The Bounds Precondition for (size_t i = 0, len = str.size() ; i < len ; ? ) Notice that in the for loop initialization statement we can define two variables, as long as they are both the same type. Putting the "mechanical" variables here keeps them from contaminating the rest of your program; they are local to the for loop. In Java length() returns an int, but in C++ it returns some kind of unsigned integer type. The type returned by size() named string::size_type. However, typing string::size_type, can be tedious and tends to clutter up your code. While we can use decltype() and auto to define those variables, this is unnecessary because of the "magic unsigned type" size_t. This can almost always be used in place of the named types. Advance the loop When using the for loop, advancing the loop is just a matter of updating the loop index in the loop update section like this: for (size_t i = 0, len = str.size(); i < len; i++) // process the characters here Now we're finished with the Loop Mechanics; let's tackle the goal next.

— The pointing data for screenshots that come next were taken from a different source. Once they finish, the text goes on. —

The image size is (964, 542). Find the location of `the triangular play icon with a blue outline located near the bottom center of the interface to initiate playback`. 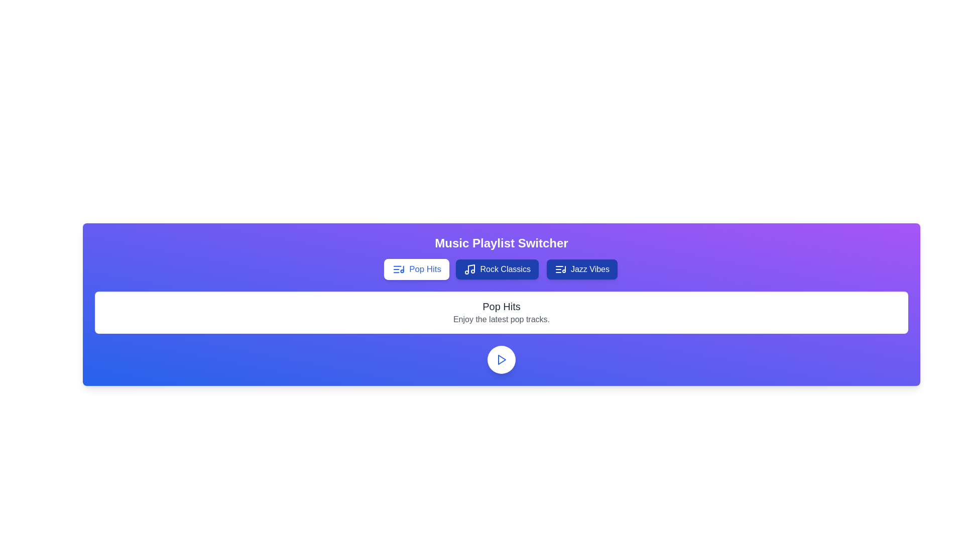

the triangular play icon with a blue outline located near the bottom center of the interface to initiate playback is located at coordinates (502, 360).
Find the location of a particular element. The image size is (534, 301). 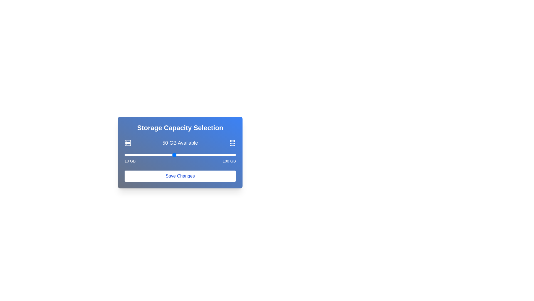

the storage slider to set the storage capacity to 32 GB is located at coordinates (152, 154).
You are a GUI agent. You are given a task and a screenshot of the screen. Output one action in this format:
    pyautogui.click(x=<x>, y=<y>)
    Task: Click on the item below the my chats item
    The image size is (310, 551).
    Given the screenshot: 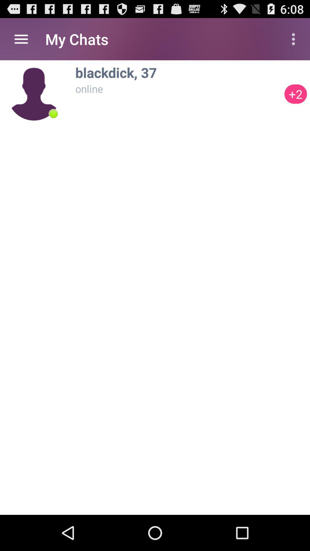 What is the action you would take?
    pyautogui.click(x=53, y=114)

Step 3 The Loop Goal Here are the three steps needed to reach the loop's goal. The Goal Precondition Remember that a loop produces information. Before the loop starts, we want to create variables to hold that information. In our case, we need a variable sum set to zero. We'll also need a temporary variable, which I'll call num, which will hold the "current" number, every time we encounter one. Here's what our code should look like now.

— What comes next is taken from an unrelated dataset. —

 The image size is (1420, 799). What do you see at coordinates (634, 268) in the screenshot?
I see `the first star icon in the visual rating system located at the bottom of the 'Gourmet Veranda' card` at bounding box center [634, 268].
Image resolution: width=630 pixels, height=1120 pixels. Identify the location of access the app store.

int sum = 0; int num = 0; for (size_t i = 0, len = str.size(); i < len; i++) { // process the characters here }

The Loop Operation This is the hardest part, because your loop's goals can vary radically. Let's spend a few moments planning out what we want to do, and writing our plan as a pseudocode list. Grab the current character. If the character is a digit then convert the character to a decimal digit. Multiply the current value of number by 10. Add the digit to the number Else, Add the number to the sum. Set the number back to 0

Here are some notes on implementing this plan in C++. Use str.at() to grab the current character; store it in a variable Use isdigit() to see if the character is between '0' and '9' inclusive Convert the character to a decimal digit by subtracting '0'. Note that the character has an underlying ASCII code and those codes are sequential. If the character is '0' then subtracting '0' will leave the binary number 0. If the character is '1', then subtracting '0' will leave the binary number 1; and so on. Multiply the current value of num by 10, and then add the digit. For instance, if num has the value 2 and digit has the value 5, then num * 10 = 20 and adding 5 leaves num with 25, which is correct. When you encounter something that isn't a digit, then add the current value of num to sum. Then, set num back to 0 for the next iteration. Go ahead and implement this code. Then do make test. You'll find that some of the tests pass, but others don't.

Do you see any way that the failing tests are different than those that pass? It takes a sharp eye, but if you look closely, all the tests that pass end in a letter, and all the tests that fail end in a digit. That means if we are processing a number when our loop ends, we never add that number to the accumulator. Our loop has satisfied the bounds condition, but hasn't reached its goal. That's the purpose of Step 6 in our loop-building strategy, the Goal Postcondition. The Goal Postcondition After the loop is over, one of two things can be true. If the last character processed is a letter or other non-digit, then the variable num contains the value 0. If the last character was a digit, however, then num contains a non-zero value, which needs to be added to the sum. Of course, since adding zero has no effect on the sum, we can just add num to the sum one last time after the loop ends, and finally reach our goal.